C'est un fait que la consommation de livre diminue. Certes, on a passé le temps où on nous annonçait la mort de l'écrit, masi les temps n'en sont pas moins durs pour les libraires. Obligés de se trouver dans les centre-villes, ils subissent de plein fouet l'augmentation des prix des loyers liée à celle de l'immobilier. Ils subissent également la concurrence des grandes surfaces, ainsi que de la vente en ligne, qui permet de se garantir contre la possibilité que l'ouvrage recherché ne soit pas immédiatement disponible. La diminution des achats de livres, engendrée par la report des dépenses de loisir vers l'audiovisuel et l'informatique, va également dans ce sens. Bilan : 2500 librairies aujourd'hui, le double il y a trente ans.

On peut évidemment discuter des conséquences de ce changement, sur les effets externes de la lecture par rapport à ceux d'autres loisirs, ou du rôle de conseil et de prescription des libraires. Cependant, je voudrais parler ici d'un facteur de baisse de la demande qui brille par son absence des analyses ci-dessus. Le premier réflexe de l'économiste face à une baisse de la demande est de regarder du côté des prix. Or, pas un mot dans ces articles sur le prix des livres.

Est-ce donc qu'il n'y a rien à en dire ? Loin de là ! En effet, entre 1960 et 2003, l'indice du prix des livres donné par l'INSEE a crû plus vite que l'indice des prix à la consommation. Ainsi, les livres sont-ils en 2003 20% plus chers qu'ils ne l'étaient en 1960 (après correction de l'inflation). Or, entre les deux on a assisté à la multiplication des collection de poche et à l'apparition du livre à 10 francs, facteurs qui contribuent à faire diminuer l'indice. La consommation de livre est donc aujourd'hui significativement plus onéreuse qu'il y a trente ans. En revanche, si on considère sur la même période un substitut à la consommation de livres, l'écoute de musique enregistrée, elle était en 2003 60% moins onéreuse qu'en 1960, essentiellement du fait des progrès technologiques (un baladeur numérique est nettement plus versatile qu'un phonographe à 33 tours).

Par ailleurs, c'est un résultat connu que l'élasticité-prix de la consommation de livres est importante, classant le livre dans les biens de luxe. Les estimations divergent en magnitudes, mais la plupart s'accordent pour dire qu'une augmentation de 1% du prix entraîne une diminution de plus de 1% de la demande.

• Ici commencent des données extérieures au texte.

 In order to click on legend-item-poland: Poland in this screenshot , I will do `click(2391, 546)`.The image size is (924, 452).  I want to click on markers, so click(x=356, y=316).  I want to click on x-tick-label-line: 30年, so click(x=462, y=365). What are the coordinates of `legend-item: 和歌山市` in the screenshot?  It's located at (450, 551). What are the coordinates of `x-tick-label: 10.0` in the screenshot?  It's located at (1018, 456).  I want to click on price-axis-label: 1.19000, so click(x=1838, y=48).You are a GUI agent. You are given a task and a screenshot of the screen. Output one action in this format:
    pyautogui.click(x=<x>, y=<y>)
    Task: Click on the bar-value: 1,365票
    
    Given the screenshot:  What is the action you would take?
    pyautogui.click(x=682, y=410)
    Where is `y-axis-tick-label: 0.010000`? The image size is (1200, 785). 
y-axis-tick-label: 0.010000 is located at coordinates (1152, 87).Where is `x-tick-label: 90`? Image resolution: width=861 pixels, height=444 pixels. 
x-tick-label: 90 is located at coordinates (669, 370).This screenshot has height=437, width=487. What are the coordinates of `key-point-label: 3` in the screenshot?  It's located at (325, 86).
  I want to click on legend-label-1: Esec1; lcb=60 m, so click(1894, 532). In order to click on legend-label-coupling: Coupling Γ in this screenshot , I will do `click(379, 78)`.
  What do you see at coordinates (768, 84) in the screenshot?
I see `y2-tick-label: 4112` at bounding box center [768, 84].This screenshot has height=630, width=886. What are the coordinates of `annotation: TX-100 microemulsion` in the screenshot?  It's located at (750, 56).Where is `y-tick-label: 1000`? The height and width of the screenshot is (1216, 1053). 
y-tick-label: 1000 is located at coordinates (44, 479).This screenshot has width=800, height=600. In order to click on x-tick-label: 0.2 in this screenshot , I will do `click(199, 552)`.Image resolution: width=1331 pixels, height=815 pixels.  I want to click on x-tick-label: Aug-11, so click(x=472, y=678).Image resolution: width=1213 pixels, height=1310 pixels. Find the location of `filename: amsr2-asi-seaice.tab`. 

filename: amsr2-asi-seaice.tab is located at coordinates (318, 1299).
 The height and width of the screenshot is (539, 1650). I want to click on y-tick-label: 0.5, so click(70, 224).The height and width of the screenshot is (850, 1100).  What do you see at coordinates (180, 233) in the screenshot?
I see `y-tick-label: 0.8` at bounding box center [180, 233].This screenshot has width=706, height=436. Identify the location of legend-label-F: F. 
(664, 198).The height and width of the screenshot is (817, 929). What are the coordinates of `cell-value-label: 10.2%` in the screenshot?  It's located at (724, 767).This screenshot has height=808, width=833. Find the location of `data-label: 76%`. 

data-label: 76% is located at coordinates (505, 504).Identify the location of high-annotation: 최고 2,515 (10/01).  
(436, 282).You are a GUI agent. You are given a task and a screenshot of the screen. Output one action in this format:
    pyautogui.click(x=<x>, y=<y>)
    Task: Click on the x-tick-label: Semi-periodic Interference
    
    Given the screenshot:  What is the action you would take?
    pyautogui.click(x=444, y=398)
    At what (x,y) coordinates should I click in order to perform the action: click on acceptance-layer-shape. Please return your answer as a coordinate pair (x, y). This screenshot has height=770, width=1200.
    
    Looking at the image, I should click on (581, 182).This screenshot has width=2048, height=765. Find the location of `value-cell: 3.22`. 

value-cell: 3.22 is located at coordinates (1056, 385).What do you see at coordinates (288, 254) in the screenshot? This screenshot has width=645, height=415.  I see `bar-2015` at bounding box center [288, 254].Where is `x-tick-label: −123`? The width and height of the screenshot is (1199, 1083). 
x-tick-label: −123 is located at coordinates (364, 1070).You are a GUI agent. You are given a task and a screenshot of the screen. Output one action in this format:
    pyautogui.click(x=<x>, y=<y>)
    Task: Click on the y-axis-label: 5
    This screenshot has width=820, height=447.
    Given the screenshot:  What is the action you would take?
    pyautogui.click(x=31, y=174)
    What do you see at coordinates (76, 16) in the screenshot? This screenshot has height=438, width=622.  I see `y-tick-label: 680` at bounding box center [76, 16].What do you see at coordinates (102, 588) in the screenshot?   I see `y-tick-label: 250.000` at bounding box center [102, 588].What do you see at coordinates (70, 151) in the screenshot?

Alors, pourquoi ce silence assourdissant ? C'est que les données sont embarassantes. Ainsi, l'article du Monde fustige la rupture avec l'action de Jérôme Lindon, figure éminente des Editions de Minuit, grand promoteur du prix unique du livre. Or, la tendance à la hausse du prix relatif des livres commence vers 1981, quand le prix unique fut mis en place. Il faut se garder ici de confondre corrélation et causalité. Mais il y a de nombreuses raisons de penser que les professionnels du secteurs, y compris certains économistes publiant à ce sujet, préfèrent écarter les explications en termes de prix, car elles mettent à mal l'idée que le livre est un bien pas comme les autres.

Pourtant, face à une concurrence accrue, je ne suis pas sûr que se voiler la face et maintenir des prix élevés soit la meilleure solution. Il y a de bons arguments pour vouloir préserver la diversité éditoriale et un réseau de libraires indépendants. Mais ces arguments n'iront pas loin si on ne met pas au centre le fait que le rôle de conseil du libraire n'est pas organiquement lié au fait de vendre des livres.